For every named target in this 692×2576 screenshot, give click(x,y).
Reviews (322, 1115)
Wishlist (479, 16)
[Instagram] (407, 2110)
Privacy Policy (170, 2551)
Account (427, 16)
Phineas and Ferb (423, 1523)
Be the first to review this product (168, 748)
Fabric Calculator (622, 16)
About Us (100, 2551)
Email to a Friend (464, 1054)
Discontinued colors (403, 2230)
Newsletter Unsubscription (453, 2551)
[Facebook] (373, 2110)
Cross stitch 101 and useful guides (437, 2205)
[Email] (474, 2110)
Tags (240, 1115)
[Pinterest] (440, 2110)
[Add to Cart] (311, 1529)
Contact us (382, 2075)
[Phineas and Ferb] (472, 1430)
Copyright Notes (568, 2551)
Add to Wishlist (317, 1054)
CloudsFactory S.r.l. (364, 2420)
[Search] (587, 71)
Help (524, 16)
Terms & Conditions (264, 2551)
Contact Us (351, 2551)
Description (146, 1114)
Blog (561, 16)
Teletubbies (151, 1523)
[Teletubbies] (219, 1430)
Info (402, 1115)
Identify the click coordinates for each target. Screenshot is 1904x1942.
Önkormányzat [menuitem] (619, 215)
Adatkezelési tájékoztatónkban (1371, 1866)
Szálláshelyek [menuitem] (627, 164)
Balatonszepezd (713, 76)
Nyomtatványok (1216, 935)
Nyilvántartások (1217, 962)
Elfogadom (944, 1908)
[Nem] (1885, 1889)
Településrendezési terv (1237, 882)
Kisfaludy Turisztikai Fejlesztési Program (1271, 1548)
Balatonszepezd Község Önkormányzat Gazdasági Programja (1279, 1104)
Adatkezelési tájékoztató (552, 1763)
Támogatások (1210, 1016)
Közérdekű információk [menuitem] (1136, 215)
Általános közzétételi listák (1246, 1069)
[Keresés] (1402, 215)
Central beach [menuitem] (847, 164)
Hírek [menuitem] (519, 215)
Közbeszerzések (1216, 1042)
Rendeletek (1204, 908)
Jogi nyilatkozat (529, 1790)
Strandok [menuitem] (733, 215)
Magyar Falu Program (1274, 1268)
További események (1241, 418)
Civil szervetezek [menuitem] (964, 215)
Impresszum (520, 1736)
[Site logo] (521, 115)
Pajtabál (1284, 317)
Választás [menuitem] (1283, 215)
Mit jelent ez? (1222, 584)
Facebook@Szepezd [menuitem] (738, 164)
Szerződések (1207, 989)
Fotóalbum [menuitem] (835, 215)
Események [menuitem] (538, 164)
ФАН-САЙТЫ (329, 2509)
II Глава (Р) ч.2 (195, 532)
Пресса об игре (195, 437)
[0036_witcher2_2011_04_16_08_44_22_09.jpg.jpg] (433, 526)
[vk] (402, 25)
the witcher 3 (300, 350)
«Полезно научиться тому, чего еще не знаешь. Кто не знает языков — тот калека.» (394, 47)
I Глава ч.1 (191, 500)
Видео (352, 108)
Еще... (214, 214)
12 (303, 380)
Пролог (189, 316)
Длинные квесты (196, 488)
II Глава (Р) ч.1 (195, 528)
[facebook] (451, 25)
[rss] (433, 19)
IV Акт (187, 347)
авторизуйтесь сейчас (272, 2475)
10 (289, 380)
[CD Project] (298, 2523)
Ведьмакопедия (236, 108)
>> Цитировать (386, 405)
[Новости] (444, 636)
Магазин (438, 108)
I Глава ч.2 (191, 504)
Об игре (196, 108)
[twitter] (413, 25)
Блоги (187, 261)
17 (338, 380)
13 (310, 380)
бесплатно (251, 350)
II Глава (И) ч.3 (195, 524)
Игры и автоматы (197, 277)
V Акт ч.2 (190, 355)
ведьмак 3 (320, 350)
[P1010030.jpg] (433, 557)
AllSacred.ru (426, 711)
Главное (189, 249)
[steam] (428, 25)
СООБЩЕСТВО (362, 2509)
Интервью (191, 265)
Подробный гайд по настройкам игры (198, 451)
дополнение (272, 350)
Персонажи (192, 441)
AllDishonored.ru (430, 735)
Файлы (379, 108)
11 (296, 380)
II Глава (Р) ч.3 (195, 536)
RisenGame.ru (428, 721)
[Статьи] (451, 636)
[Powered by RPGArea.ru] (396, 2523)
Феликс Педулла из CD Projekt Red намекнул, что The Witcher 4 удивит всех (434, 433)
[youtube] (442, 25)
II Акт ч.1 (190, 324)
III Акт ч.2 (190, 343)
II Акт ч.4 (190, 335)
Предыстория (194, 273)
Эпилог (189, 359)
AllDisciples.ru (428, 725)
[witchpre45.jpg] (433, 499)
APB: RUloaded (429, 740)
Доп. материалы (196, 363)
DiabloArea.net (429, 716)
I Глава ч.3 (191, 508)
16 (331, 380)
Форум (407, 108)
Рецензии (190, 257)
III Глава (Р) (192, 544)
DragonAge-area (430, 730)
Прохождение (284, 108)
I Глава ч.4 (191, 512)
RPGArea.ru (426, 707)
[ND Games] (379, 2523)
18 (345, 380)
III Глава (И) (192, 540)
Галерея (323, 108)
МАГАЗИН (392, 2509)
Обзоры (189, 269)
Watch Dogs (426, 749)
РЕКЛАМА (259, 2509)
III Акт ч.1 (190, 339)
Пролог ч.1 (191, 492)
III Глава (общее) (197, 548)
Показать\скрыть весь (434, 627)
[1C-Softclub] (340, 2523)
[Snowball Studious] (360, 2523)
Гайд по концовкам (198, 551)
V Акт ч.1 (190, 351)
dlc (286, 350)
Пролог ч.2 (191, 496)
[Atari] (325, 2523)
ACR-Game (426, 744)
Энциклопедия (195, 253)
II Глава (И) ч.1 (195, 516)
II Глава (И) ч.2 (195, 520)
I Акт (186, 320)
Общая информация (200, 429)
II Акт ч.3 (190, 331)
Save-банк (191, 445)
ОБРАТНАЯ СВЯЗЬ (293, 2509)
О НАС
--------------------
**Exercise**
Exactly those lines that run from the start of the listing to the line containing "Discontinued colors (403, 2230)" should be output, and no others.

**Task result**
For every named target in this 692×2576 screenshot, give click(x,y).
Reviews (322, 1115)
Wishlist (479, 16)
[Instagram] (407, 2110)
Privacy Policy (170, 2551)
Account (427, 16)
Phineas and Ferb (423, 1523)
Be the first to review this product (168, 748)
Fabric Calculator (622, 16)
About Us (100, 2551)
Email to a Friend (464, 1054)
Discontinued colors (403, 2230)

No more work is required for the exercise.